Whistling Past the Graveyard

Interview With Condoleezza Rice - washingtonpost.com

Condoleezza Rice may be whistling past the graveyard, but she has encouraging words for reform and liberalization in Morocco.

But I think if you go to the Forum for the Future and you see these non-governmental organizations gathered together and being able to sit across the table from the most conservative Arab states like Saudi Arabia all the way out to reforming states like the states of the Gulf and Jordan, it's quite an achievement and I can list the achievements: they have women voting in Kuwait, the beginning of municipal elections in Saudi Arabia; but also if you look at places like Bahrain and Oman and Morocco and Jordan, the reform agenda is alive and well. And what will we say to those people who have staked their future on reform and democracy if somehow this word disappears from American foreign policy? And so to me this is at the core.
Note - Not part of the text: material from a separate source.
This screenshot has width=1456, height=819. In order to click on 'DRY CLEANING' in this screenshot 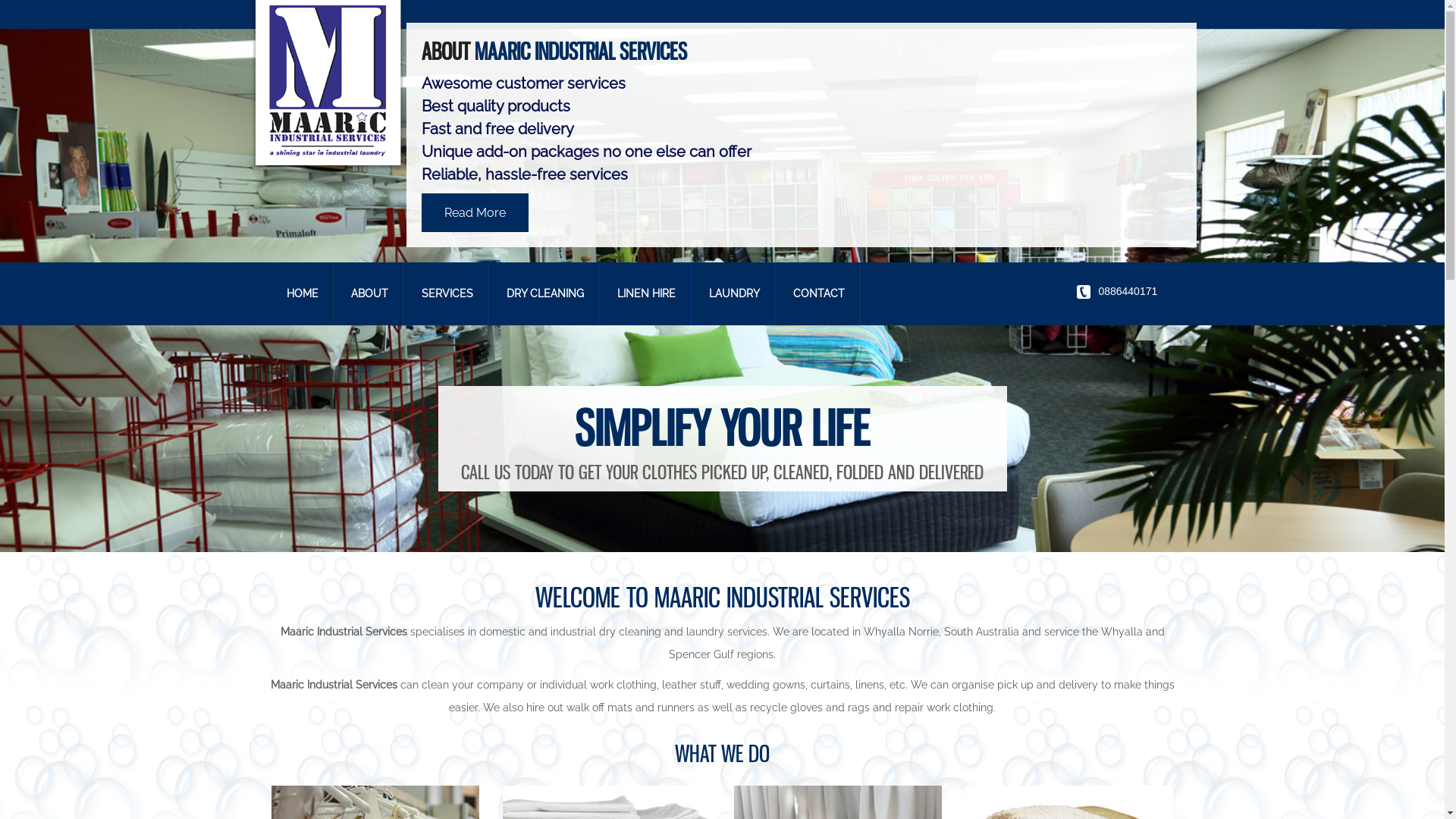, I will do `click(545, 293)`.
I actually agree that the United States should support democracy. I do not think we can do this through secret government, intimidation of the press, invasions, torture, clandestine imprisonments, suspension of habeas corpus, military show trials, and removing jurisdiction from courts. In addition, given the stark realities of the situation in Iraq, which Rice largely seems to play down, it seems hard to believe that the administration of which she is a part will somehow experience a revelation and begin to provide wise leadership on the Israeli-Palestinian issue or even on reform in Morocco.